Thunder Bay's wet October helped area watercourses after dry summer, LRCA says
Lakehead Region Conservation Authority says rivers under designated low water conditions this year
While October was an unusually wet, grey month in Thunder Bay, Ont., the rain this fall has helped area waterways return to more normal levels after a dry summer.
"If we had low precipitation into the fall, we would have seen people's wells going dry, that kind of thing, into the winter," she said. "So this recharge into the fall really helped bring ... the ground water levels back up to normal levels."
October, itself, was unusually wet in Thunder Bay, both in terms of the total rainfall the city received and the number of days with overcast skies and rain falling, according to weather experts.
Environment Canada meteorologist Peter Kimbell said the city typically sees about 63 millimetres of rain in October but this year, 107 millimetres fell. On Oct. 10, 37 millimetres fell during one 24-hour period.
Not much sunshine
Environment Canada no longer tracks how many days per-month of sunshine the city gets, but Graham Saunders, a local climatologist, continues to keep his own records.
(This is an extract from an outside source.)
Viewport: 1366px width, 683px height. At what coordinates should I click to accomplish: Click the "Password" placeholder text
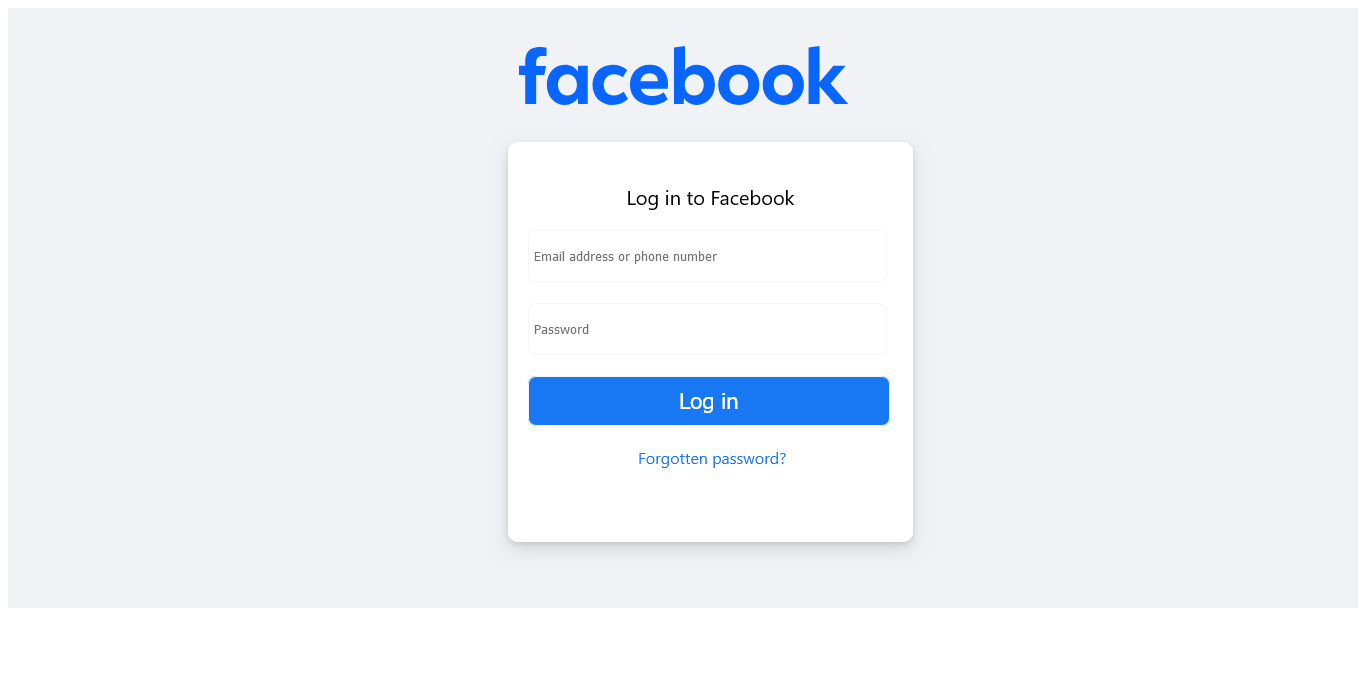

He says October saw more days of rain and cloud than usual.
"I'd say that it wasn't a great month for people with solar panels," Saunders said.
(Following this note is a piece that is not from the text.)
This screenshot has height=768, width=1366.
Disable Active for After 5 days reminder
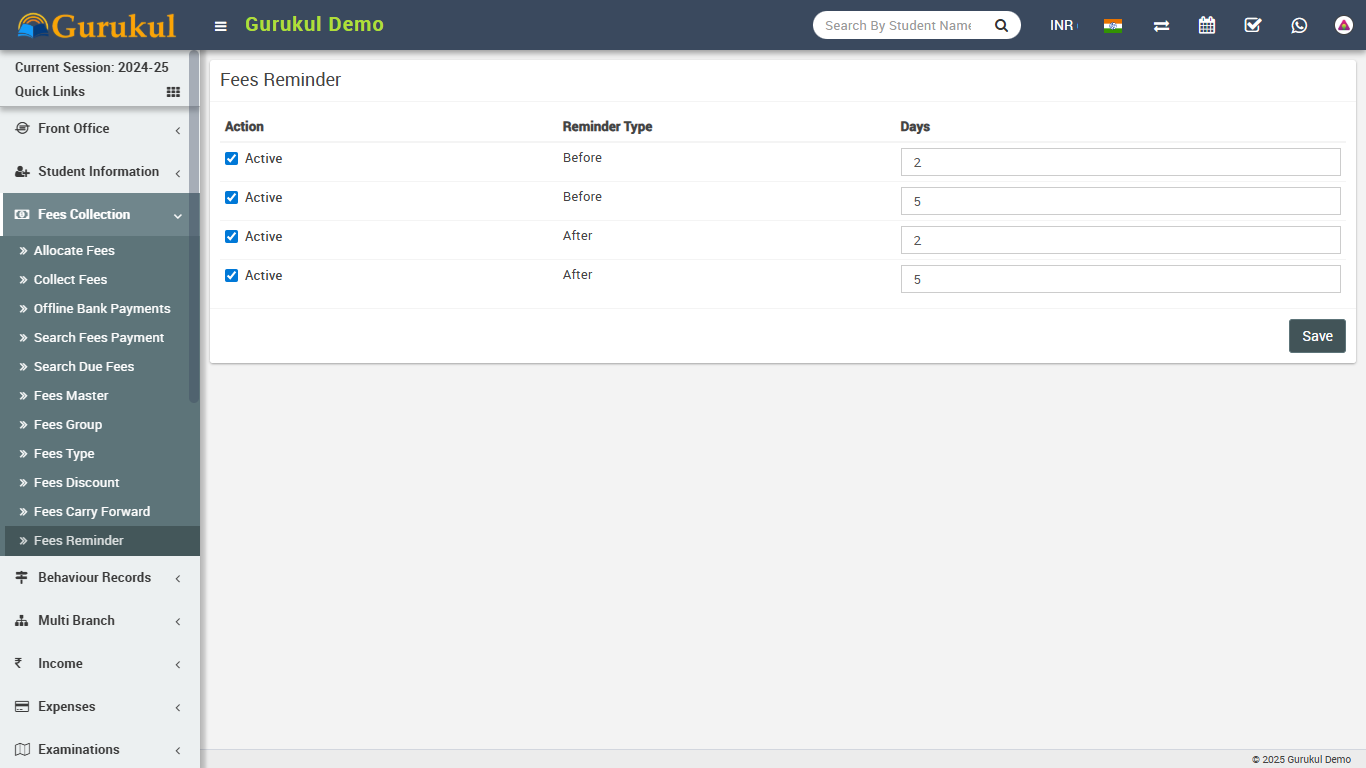pos(232,275)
"There was a lot of cloud and spotty rainfall on a lot of days," he continued. "Not every day, but a lot of days."
Saunders said that the city saw a measurable amount of rain on 23 days in October, which is roughly double what Thunder Bay usually sees during the month.
The rain that fell on those days "doesn't mean just a couple of drops," Saunders said. "It means something you can actually measure in a rain gauge."
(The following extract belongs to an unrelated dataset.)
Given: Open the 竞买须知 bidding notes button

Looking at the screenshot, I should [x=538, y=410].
Still, the city didn't set any rainfall records during October.
The cloud cover did help to keep temperatures relatively stable throughout the month, Saunders said.
Lake Superior remaining relatively high
While the rivers and streams in the Thunder Bay area that feed Lake Superior remained relatively low throughout most of the year, before rising to more normal levels in the fall, the big lake itself has stayed relatively high.
Lake Superior is a few centimetres lower than 2017, but higher than in 2016, according to Rob Caldwell, the Canadian secretary for the International Lake Superior Board of Control. Still, the overall levels have remained higher over the past four years than the roughly decade and a half that preceded them.
"From about 2000 to until about 2014, we had a period of significantly low water levels on the Upper Great Lakes ... we've been above average ever since," Caldwell said. "So ... it's certainly been a wet period for the past four or so years."
The higher water levels are attributed to more rain in the area in recent years, he said, combined with other factors like runoff into the Great Lakes and less evaporation.